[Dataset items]
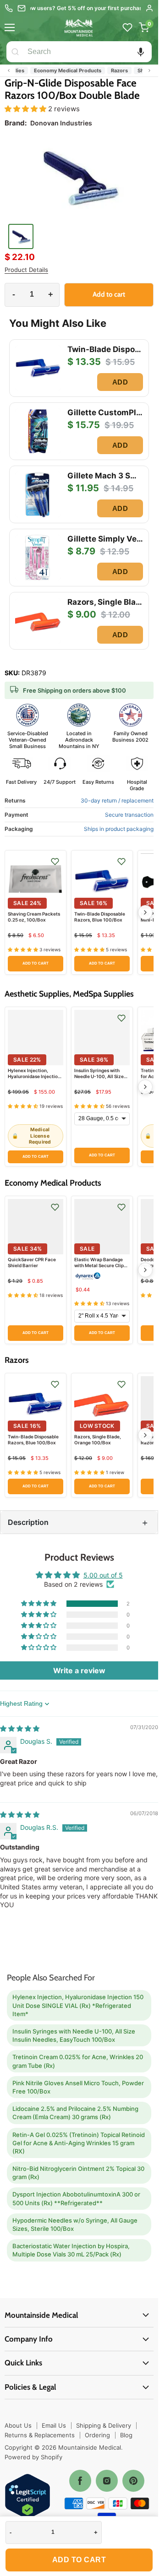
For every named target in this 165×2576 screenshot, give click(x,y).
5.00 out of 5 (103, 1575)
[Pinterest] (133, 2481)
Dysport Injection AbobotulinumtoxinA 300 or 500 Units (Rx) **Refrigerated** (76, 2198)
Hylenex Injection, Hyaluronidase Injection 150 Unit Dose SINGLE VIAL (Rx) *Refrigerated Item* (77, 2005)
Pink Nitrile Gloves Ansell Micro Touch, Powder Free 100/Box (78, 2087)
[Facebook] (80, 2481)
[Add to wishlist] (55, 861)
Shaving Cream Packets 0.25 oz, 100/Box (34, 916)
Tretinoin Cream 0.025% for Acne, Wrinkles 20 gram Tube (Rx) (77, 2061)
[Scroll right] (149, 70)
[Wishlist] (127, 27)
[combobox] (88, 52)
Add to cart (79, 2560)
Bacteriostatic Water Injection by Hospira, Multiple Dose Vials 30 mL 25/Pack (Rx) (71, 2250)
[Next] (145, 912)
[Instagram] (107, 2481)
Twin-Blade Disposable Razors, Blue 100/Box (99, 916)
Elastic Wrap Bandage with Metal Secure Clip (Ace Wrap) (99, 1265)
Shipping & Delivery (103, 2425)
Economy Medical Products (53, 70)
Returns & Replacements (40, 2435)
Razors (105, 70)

- **INSTRUCTIONS FOR THE TASK**: Reproduce every entry above in full and exactly, though not its pictures.

- **WRITTEN REPLY**:
For every named target in this 165×2576 screenshot, give click(x,y).
5.00 out of 5 (103, 1575)
[Pinterest] (133, 2481)
Dysport Injection AbobotulinumtoxinA 300 or 500 Units (Rx) **Refrigerated** (76, 2198)
Hylenex Injection, Hyaluronidase Injection 150 Unit Dose SINGLE VIAL (Rx) *Refrigerated Item* (77, 2005)
Pink Nitrile Gloves Ansell Micro Touch, Powder Free 100/Box (78, 2087)
[Facebook] (80, 2481)
[Add to wishlist] (55, 861)
Shaving Cream Packets 0.25 oz, 100/Box (34, 916)
Tretinoin Cream 0.025% for Acne, Wrinkles 20 gram Tube (Rx) (77, 2061)
[Scroll right] (149, 70)
[Wishlist] (127, 27)
[combobox] (88, 52)
Add to cart (79, 2560)
Bacteriostatic Water Injection by Hospira, Multiple Dose Vials 30 mL 25/Pack (Rx) (71, 2250)
[Next] (145, 912)
[Instagram] (107, 2481)
Twin-Blade Disposable Razors, Blue 100/Box (99, 916)
Elastic Wrap Bandage with Metal Secure Clip (Ace Wrap) (99, 1265)
Shipping & Delivery (103, 2425)
Economy Medical Products (53, 70)
Returns & Replacements (40, 2435)
Razors (105, 70)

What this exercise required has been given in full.